Wednesday, July 6, 2016

Help -- One of our Stars is Missing!

Suppose there were amazingly advanced alien civilizations out there -- aliens capable of harnessing the energy of entire galaxies. (These are the Kardashev Type III civilizations). Surely such a civilization would easy to spot?

I've noticed a surprisingly large number of serious astronomy papers on this subject recently. As you might imagine, nobody has seen any evidence for such a civilization -- if they had seen something, you probably would have heard about it by now. But here's a fun new idea from Beatriz Villarroel and collaborators at Uppsala University: searching for disappearing stars.
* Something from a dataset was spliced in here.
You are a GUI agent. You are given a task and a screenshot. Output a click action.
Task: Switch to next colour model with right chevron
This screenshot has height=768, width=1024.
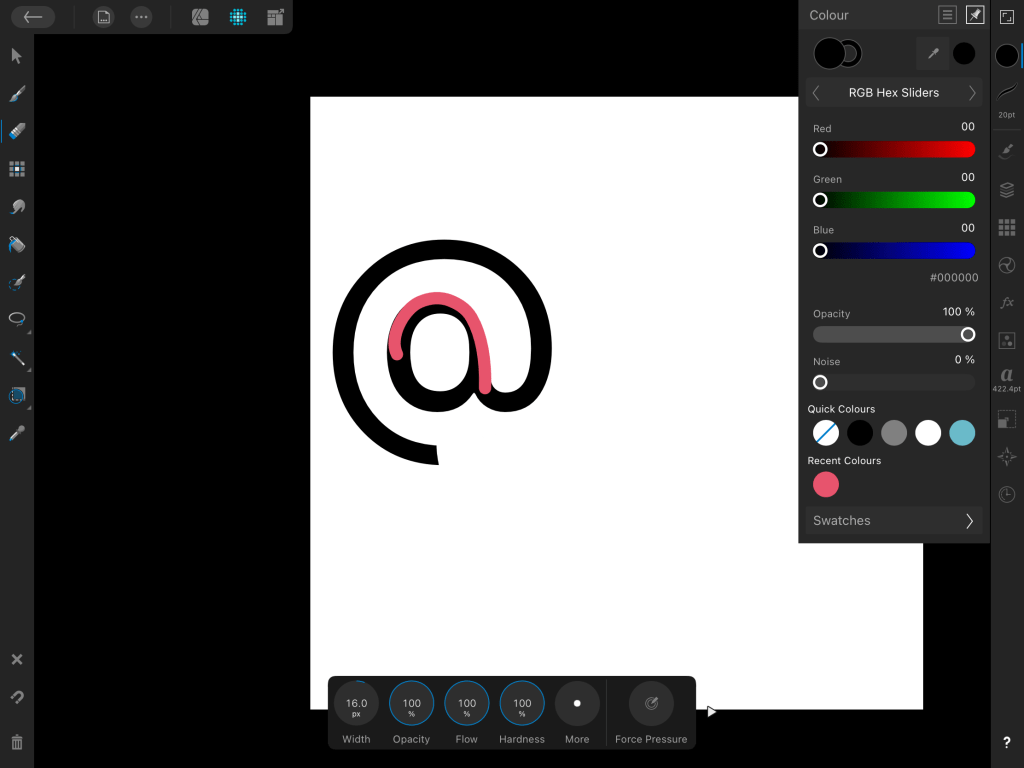click(972, 93)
These scientists compared two surveys of the sky -- one from the US Naval Observatory, based on observations of the sky between 1950 and 1999, and the more recent Sloan Digital Sky Survey. They examined 10 million objects, and found exactly one object in the first survey that seems to have disappeared in the later survey.
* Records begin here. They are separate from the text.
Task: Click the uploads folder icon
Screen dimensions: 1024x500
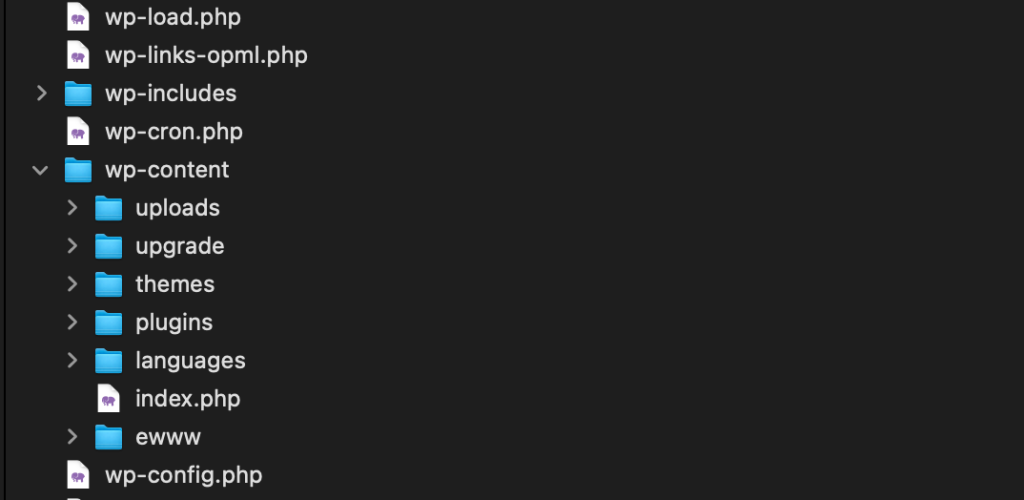Action: point(108,208)
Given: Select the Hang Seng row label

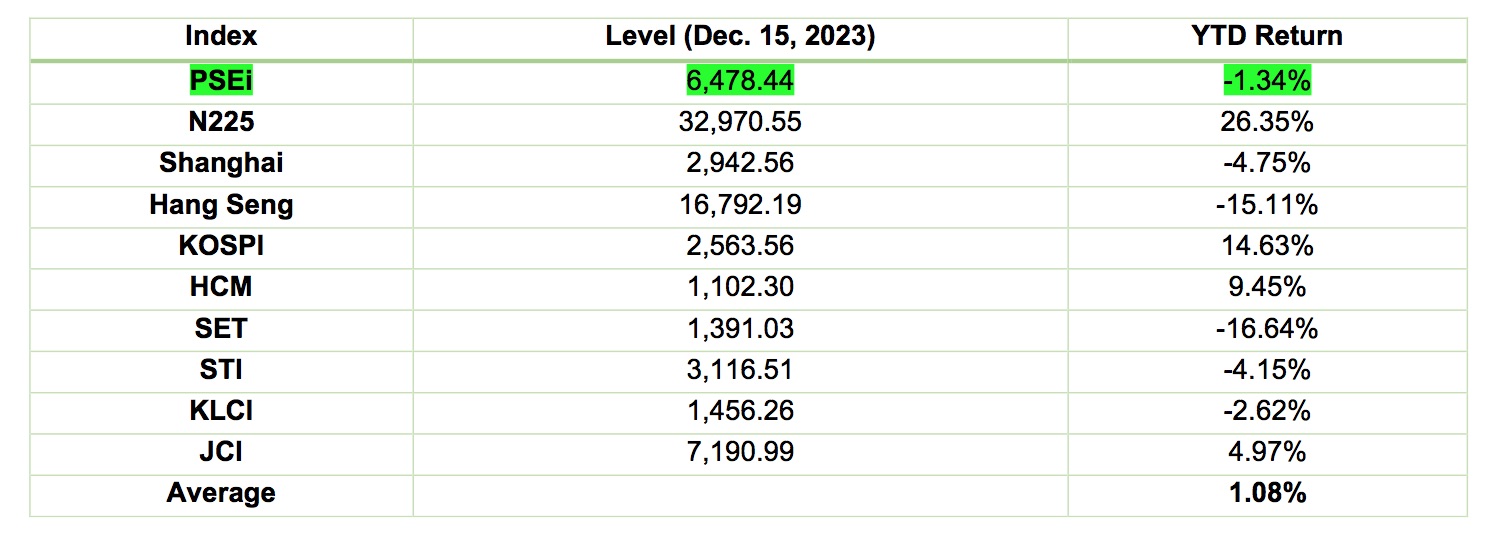Looking at the screenshot, I should point(221,205).
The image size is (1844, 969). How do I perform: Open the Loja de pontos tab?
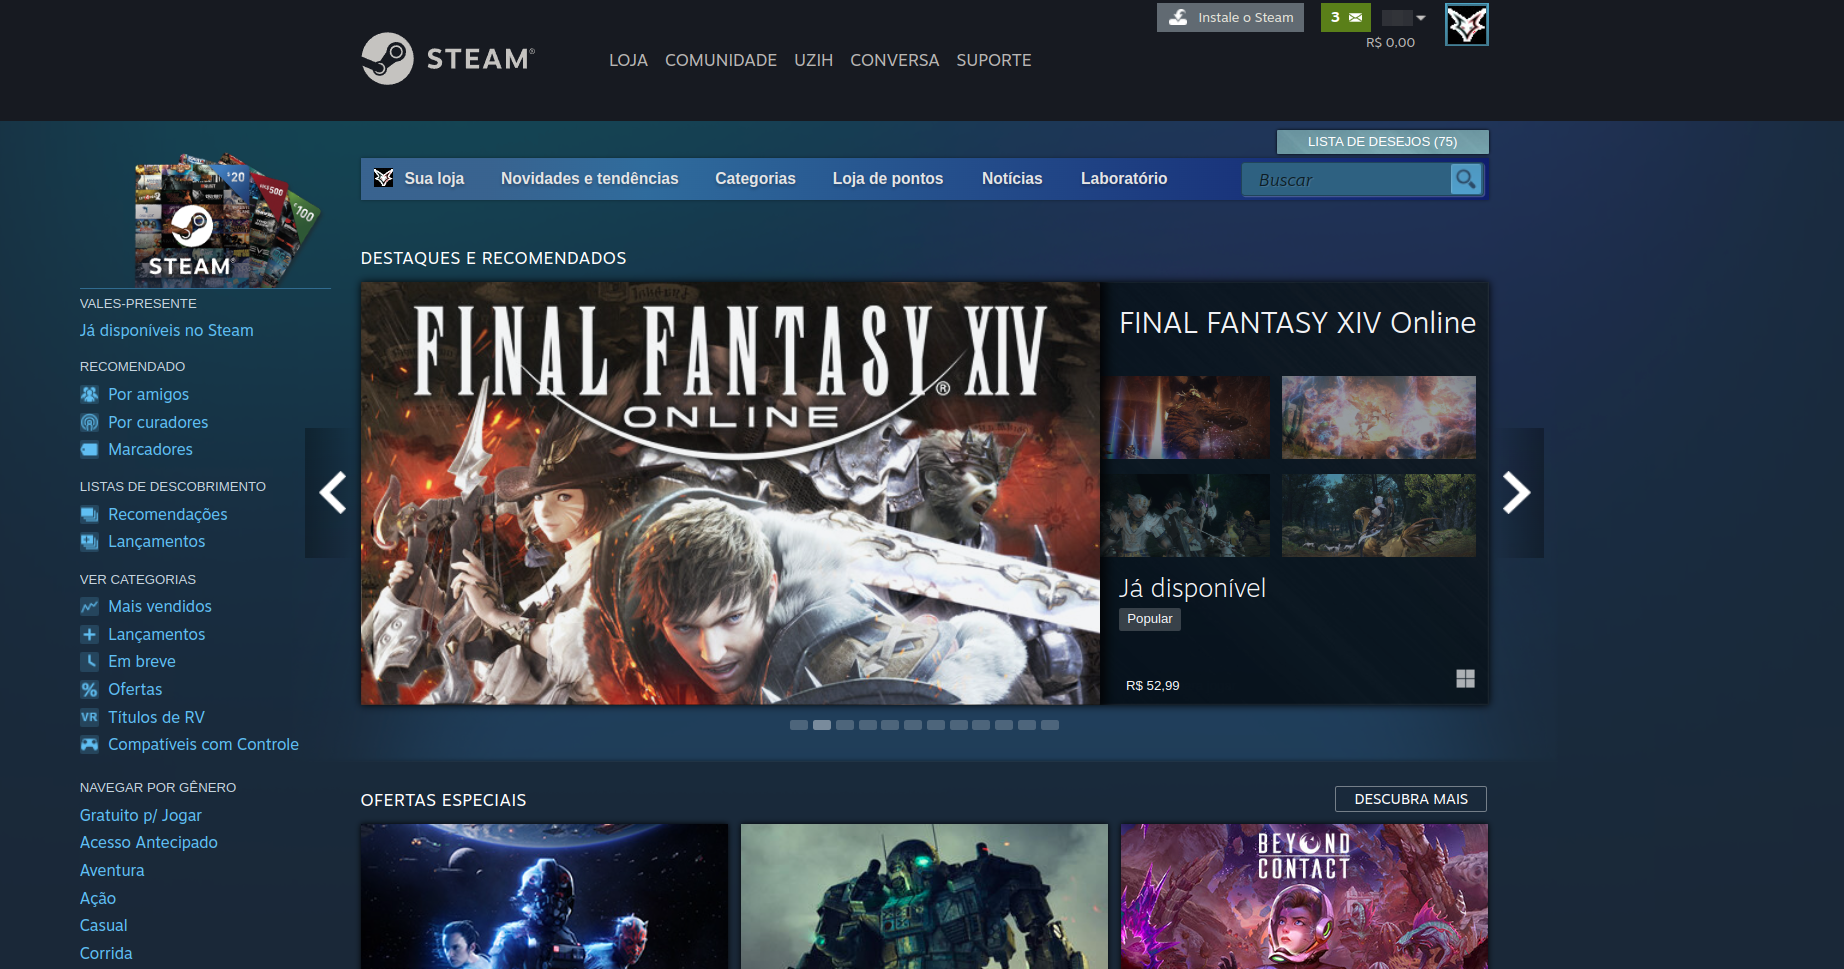tap(887, 179)
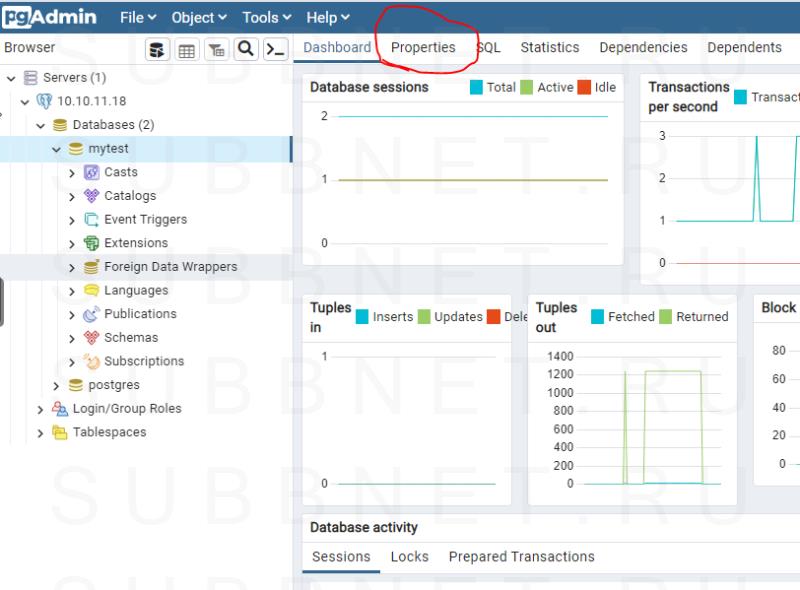Expand the Login/Group Roles node
This screenshot has height=590, width=800.
[40, 409]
Does this mean that an advanced civilization has caused a star to vanish?

Probably not, and the authors of the paper don't make such a claim. Maybe the star was simply much brighter in the past and then dimmed rapidly. On the other hand, it's a rather intriguing observation....

2 comments:

Kathy said...

Story idea:

An enthusiastic and poorly equipped amateur reads a similar post in the blog "Galactic Tales," and rushes out to look at the star where it should be today.

She finds the original observation of the missing star was an artifact that recorded a star where none should be.

Of course, that would be more than a bit anticlimactic... :)

So instead let's say she finds incontrovertible proof of a Dyson sphere now obscuring the star. She can tell, because now and then the solar collectors orbiting the star (easier to do than a solid shell millions of miles in diameter) let a bit of light through. The rest of the time, the infrared radiation (where does a poorly equipped amateur astronomer get an infrared detector?) is consistent with a star's light being intercepted near the source. Proving once and for all the fictions can be stranger than truth :)

Bobby B said...

Peter F. Hamilton's Pandora's Star/Judas Unchained used this idea as a significant plot device.